The standard treatment for hyperinsulinism is diet restriction and exercise. Sugar induces insulin production. A low carbohydrate diet is very effective in reducing hyperinsulinism. Low Carb dieting has been shown to improve narcoleptic symptoms.
My personal research (and many others) shows that maintaining a strict ketogenic diet is effective in reducing symptoms, but not completely. It is also restrictive, and rigorous conpliance is tedious. Drugs to reduce insulin levels are also clearly needed for lifelong maintenance. Metformin is the drug most commonly used to normalize insulin sensitivity in hyperinsulinemic patients. I have received anecdotal reports that it also reduces sleepiness and lowers weight in narcoleptics. This drug's safety and efficacy has been documented for decades. It should be investigated as soon as possible. These drugs are also well established and show some very promising properties and effects- Cimetidine blocks histamine-induced insulin secretion. Amlexanox effectively induces weight loss in test animals.

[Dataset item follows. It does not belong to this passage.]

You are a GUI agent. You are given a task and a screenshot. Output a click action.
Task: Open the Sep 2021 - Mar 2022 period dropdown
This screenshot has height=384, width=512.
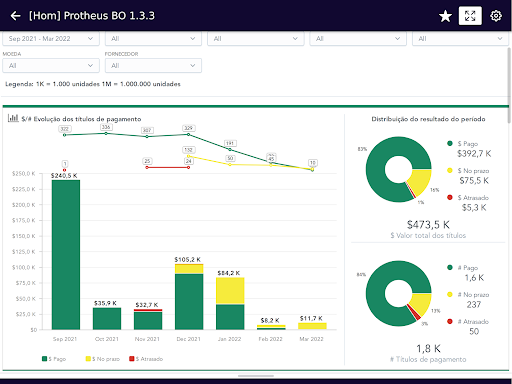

It may not be a cure, or even an Orexin replacement, but the data indicates that effective relief of narcolepsy symptoms may be achieved using drugs and methods which correct dietary endocrine function in patients.
In addition, Narcoleptics won't be the only ones to benefit- obese and depressed people also have low orexin levels. Targeted research into narcolepsy treatments has obvious implications for the affective disorders in general.